Magnificent Malaysia


The Malaysian peninsula wasn't an area we had on our list to visit but it certainly was so much fun. We started our journey travelling from the Thailand border, to the island of Penang on a super spacious budget coach that seems to be the norm in Malaysia, the UK should take note.


We arrived in the touristy area of Georgetown at around sunset. It was beautiful but busy as all the food stalls that this area is famous for open out onto the street. It's common knowledge in this country that food from Penang is divine so we set our sights on some culinary delights after we checked into our hostel. On one day we trekked across the town towards a little restaurant called Ee Beng tucked down a side street. The idea is to load your plate up with a regular sized portion of vegan food but we tested the limits, even shocking the friendly restaurant owner, and it still only came to under five pounds. Later that day we stumbled upon a courtyard full of street art, another thing Penang is known for, and settled down in the corner next to a little wooden hut with a lady smiling from ear to ear.
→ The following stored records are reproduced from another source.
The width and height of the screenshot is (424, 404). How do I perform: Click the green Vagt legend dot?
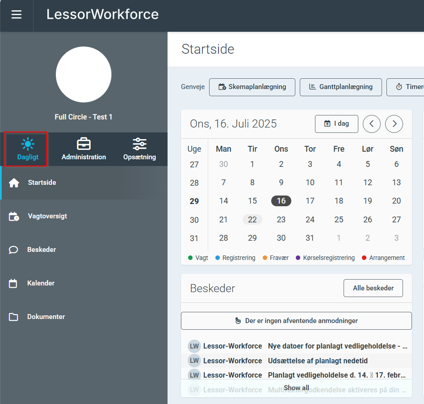pyautogui.click(x=190, y=258)
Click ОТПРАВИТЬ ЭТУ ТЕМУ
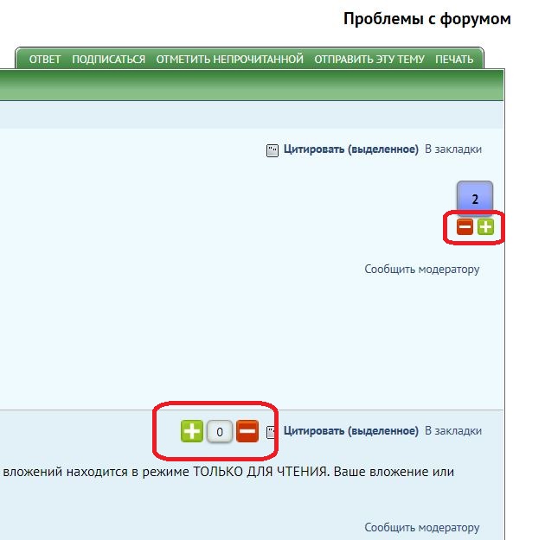Screen dimensions: 545x540 pyautogui.click(x=369, y=60)
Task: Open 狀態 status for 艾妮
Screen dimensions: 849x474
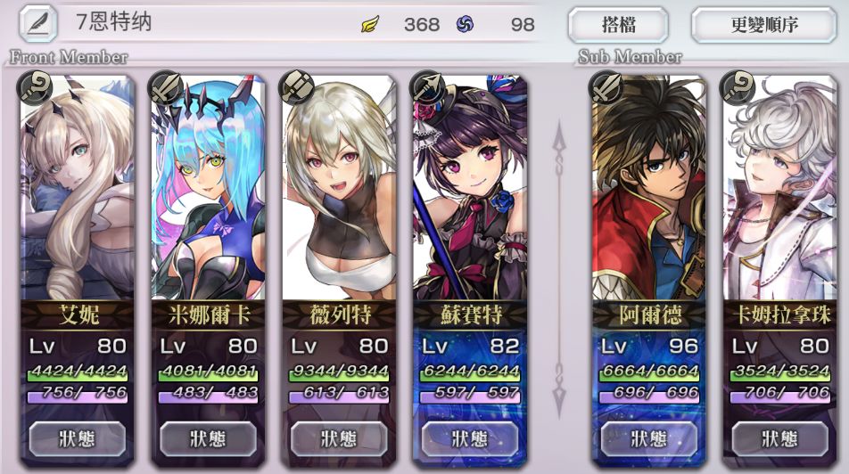Action: point(77,438)
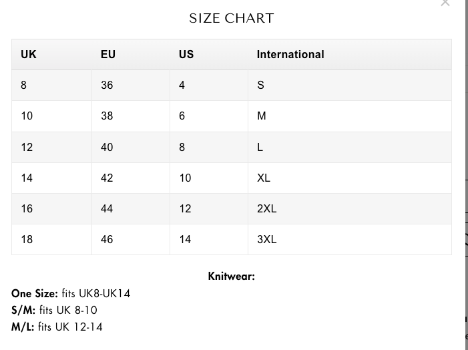Click the 2XL size cell
The height and width of the screenshot is (350, 468).
pyautogui.click(x=266, y=208)
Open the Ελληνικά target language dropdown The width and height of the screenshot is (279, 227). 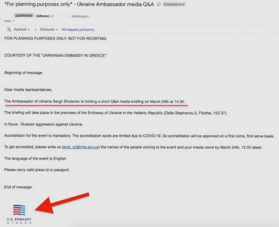(x=49, y=30)
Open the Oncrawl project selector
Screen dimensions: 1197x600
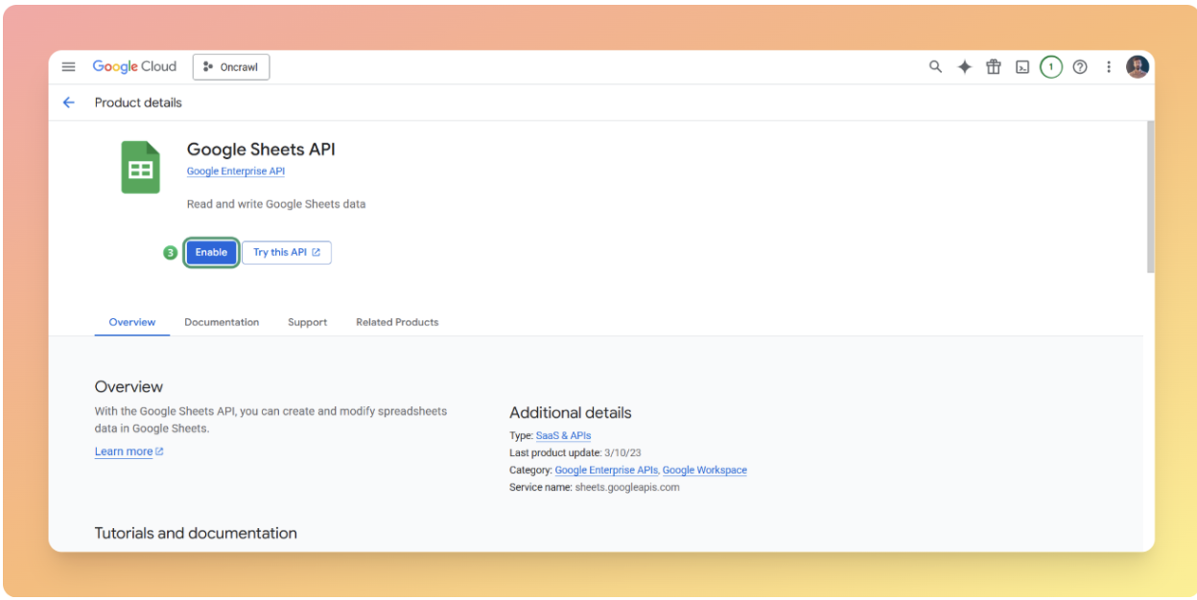point(230,66)
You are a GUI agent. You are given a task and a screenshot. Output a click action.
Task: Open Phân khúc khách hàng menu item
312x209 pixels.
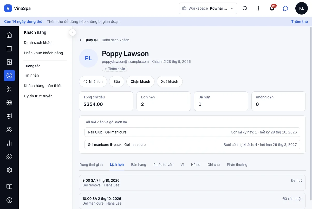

She beckoned us over and told us about her Kefir drink, a cultured probiotic water that she made herself in that very hut. We met so many happy people during our time in Penang, it is an area of different cultures and personalities all coming together wonderfully.


Thankfully for our waistbands, we didn't just eat and drink in this fabulous place we also explored some of the local history. This included a ride on the funicular railway up to Penang hill which was, in all honesty a pretty odd and deserted place except for some very friendly, fluffy cats. Another weird and wonderful place was the gigantic Kek Lok Si temple as it felt like we'd wandered into a beautiful maze, walking over bridges, between passageways and ending up at another stunning building. At some point during the fun, Josh decided he didn't want his big toe anymore and smashed it against the side of the path which led to a rather nasty flap with blood pouring out. He held together well, his emotions and the flap, but between the muffled groans a kind Malaysian lady inched over offering a cigarette which I assumed was to take the edge off the pain. We thankfully declined but she shook her head and motioned to shake the tobacco out and tap it onto the cut, which we later learnt is an actual thing! Safe to say I come prepared, I hope you're proud mum, and we instead covered it in antiseptic cream and bandaged it up. 
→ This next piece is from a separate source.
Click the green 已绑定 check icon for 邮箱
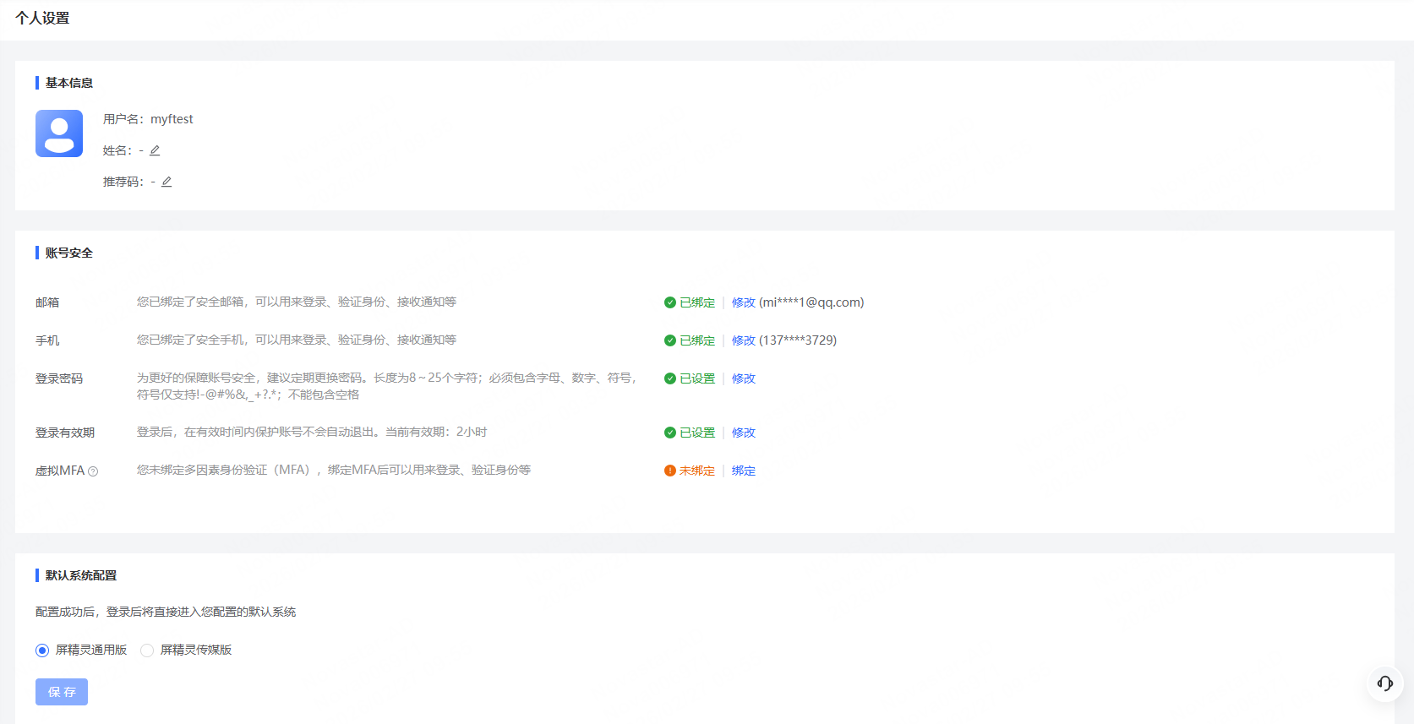Viewport: 1414px width, 724px height. point(670,302)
Our next stop was to venture up into the Cameron Highlands which is a hill town famous for treks and tea. No this isn't a town in Scotland although from the moment we arrived the unrelenting rain, cold temperature and strawberry farms everywhere certainly made it feel like we were back in the UK. Exploring the chilly landscape was nice as we got to see the ancient mossy forest and some glorious tea plantations, I even drank some tea which if you know me is a rare occurrence. On one rainy afternoon we decided to set off on trek number ten which had been kindly recommended to us from another traveller as a relatively flat, simple trek which was just what we wanted. Fast forward half an hour into the hike and we start to think that maybe that traveller didn't like us very much as we're both sweating and hanging on to vines to pull ourselves up the steep muddy path that looks as though it is not going to end anytime soon. We had inadvertently started the highest climbing hike in the Cameron Highlands, but once deep in the jungle the only thing to do is carry on and we were rewarded by a peaceful view over the mountains and a slippery walk back down. One huge bonus to our trip here was meeting some truly wonderful people around the fire at De'Native Hostel, hope to see you again!
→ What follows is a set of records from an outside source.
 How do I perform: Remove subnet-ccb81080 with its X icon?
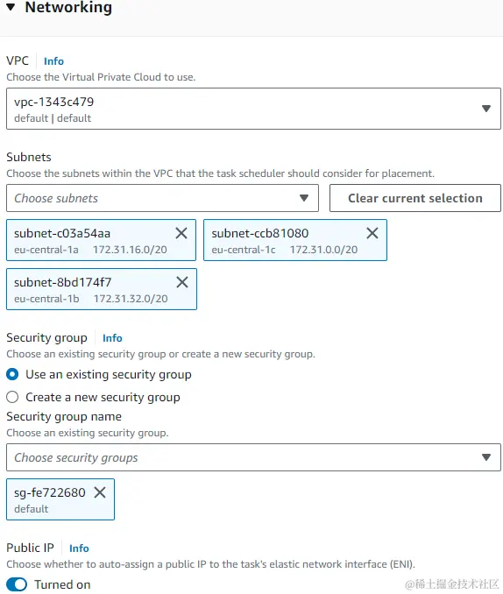coord(372,233)
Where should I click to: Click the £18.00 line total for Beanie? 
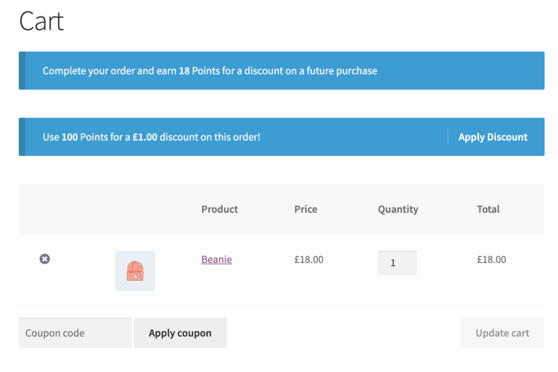click(x=491, y=259)
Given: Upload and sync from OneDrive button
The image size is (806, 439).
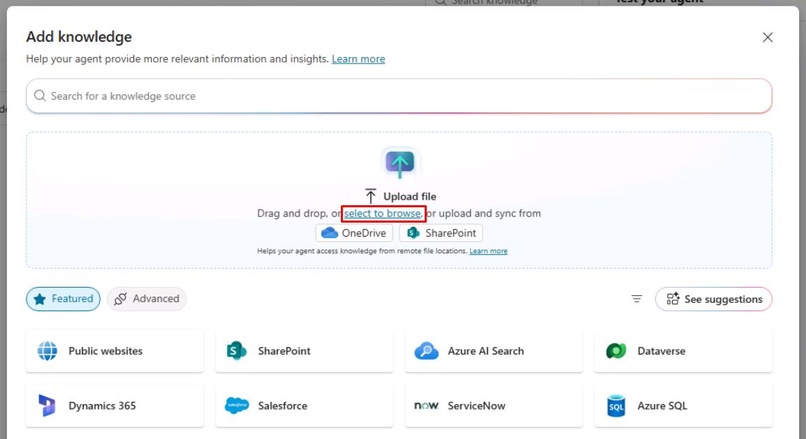Looking at the screenshot, I should [354, 233].
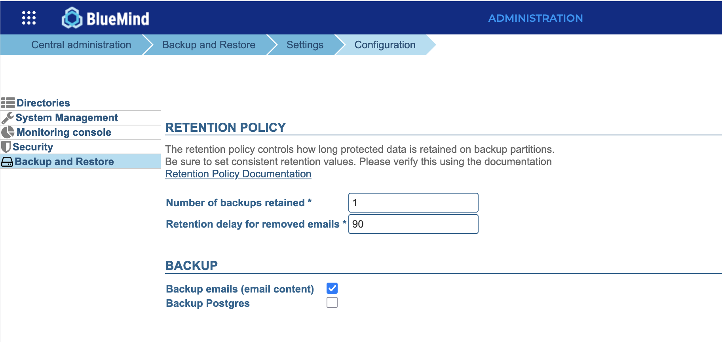Click the Directories list icon
The image size is (722, 342).
coord(8,103)
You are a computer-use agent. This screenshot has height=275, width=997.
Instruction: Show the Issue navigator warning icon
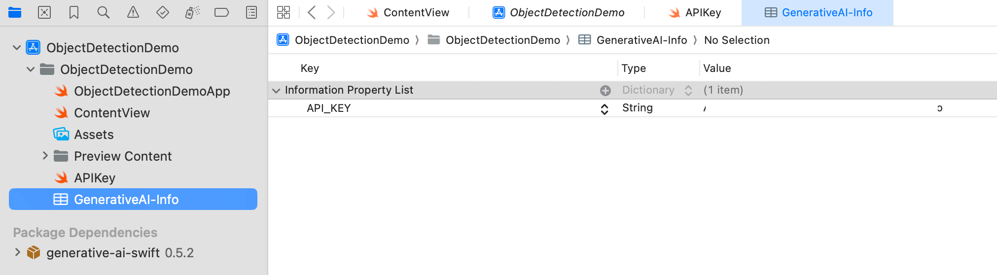pyautogui.click(x=133, y=12)
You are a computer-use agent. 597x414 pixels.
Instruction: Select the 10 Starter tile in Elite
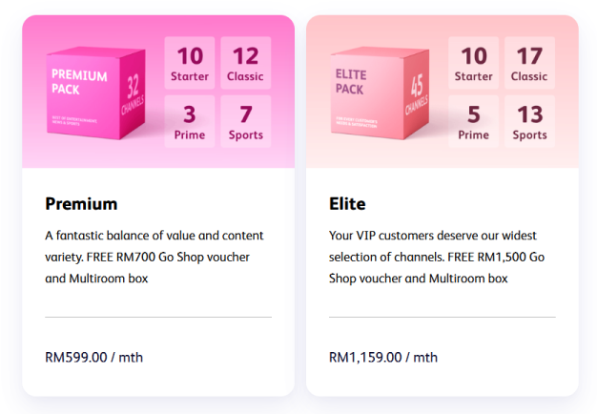point(474,63)
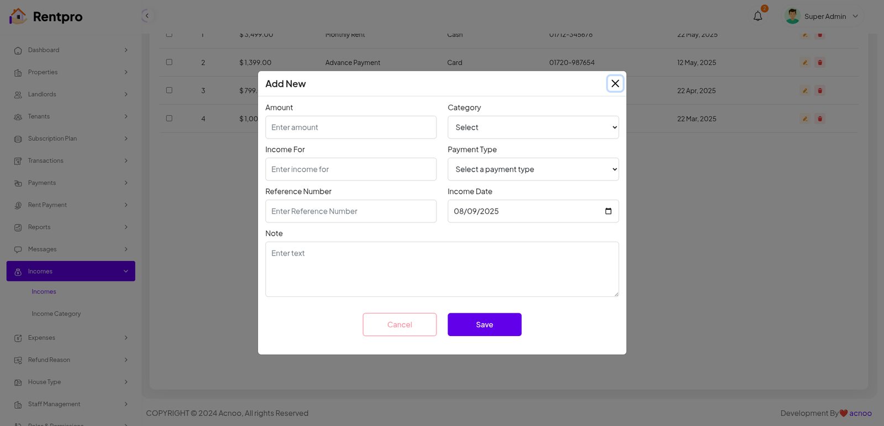
Task: Click the delete trash icon for row 3
Action: click(820, 90)
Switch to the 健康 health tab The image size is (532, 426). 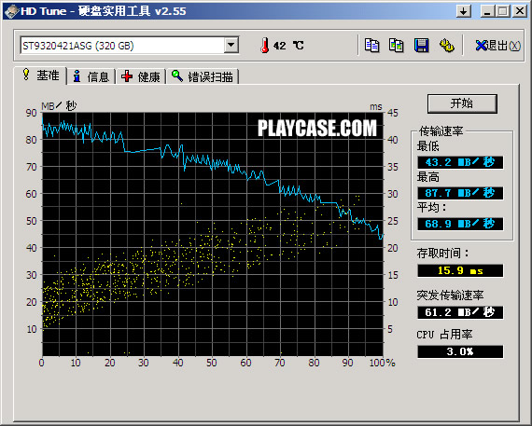[x=141, y=76]

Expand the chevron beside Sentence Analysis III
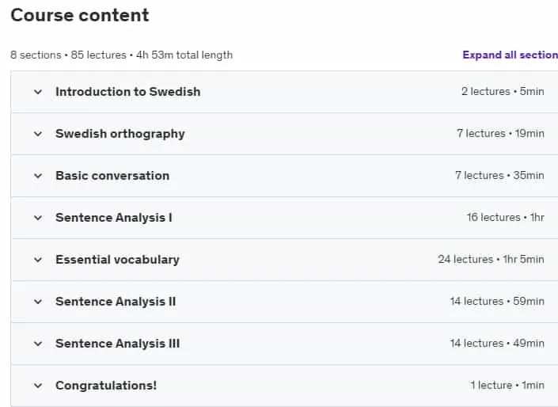point(38,344)
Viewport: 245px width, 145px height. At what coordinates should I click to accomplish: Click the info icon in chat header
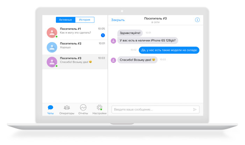(x=197, y=20)
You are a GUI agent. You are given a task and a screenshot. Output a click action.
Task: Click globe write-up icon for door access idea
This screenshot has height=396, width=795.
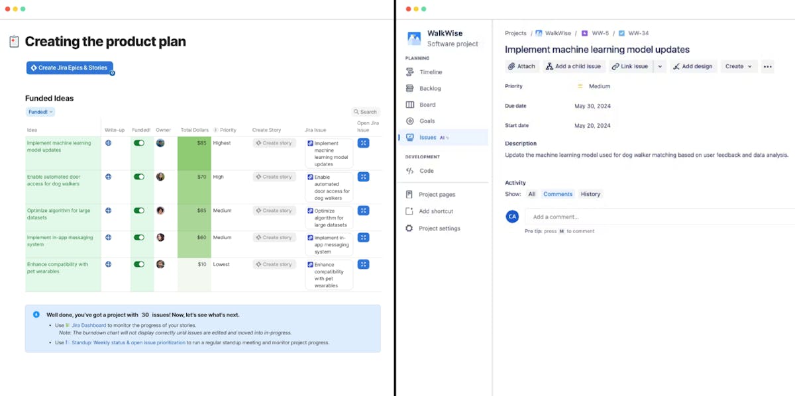pyautogui.click(x=108, y=177)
Shivering our way back to the warmth of the Malaysian lowlands we decided it was time for some relaxation in the sun so we chose to visit Pangkor Island. On our journey we bumped into a Dutch couple we'd already met a few times before in Penang who were also heading over to the island so we travelled there together. We had a few days of wonderful adventures and loads of laughs with Wytze and Denise, and we loved our time on this quiet island even more for having them there. The most magical thing about this place, apart from the lack of tourists, were the amount of Hornbill Birds we saw every day. In every corner of the island you would hear them calling to each other in the trees and see them flying together overhead. We even got the chance to feed these wild birds a little piece of banana which you can see in the video and hear from a local about how much they adore these lovely creatures. Denise, the sunset expert, predicted the most spectacular sun show we have ever seen which left us speechless as we sat with the thieving monkeys and cawing hornbills. It doesn't get any more like paradise than this.


We also did plenty of exploring here including a swim across the bay to a little island and a trek through the jungle to a secret beach. This began at a seemingly random red water hydrant where from there we had to make our own path and push our way through the undergrowth, jump over logs and try not to get bitten by mosquitoes. We found ourselves on a secluded, private beach, complete with a creepy abandoned camp that we of course investigated. It was so peaceful and we managed to see some pretty big water monitors prowling through the jungle. There are too many stories we could share from our time in Pangkor as we had the most fun filled few days. This included exploring and eating Banana fritters at Daddy's Cafe whilst comparing odd things about the UK and The Netherlands. We introduced them to the show Naked Attraction and I think it made their year. 


The island was a perfect relaxing stop-over before visiting Kuala Lumpur and it was made all the better by hanging out with our Dutch friends, and occasionally our German buddy.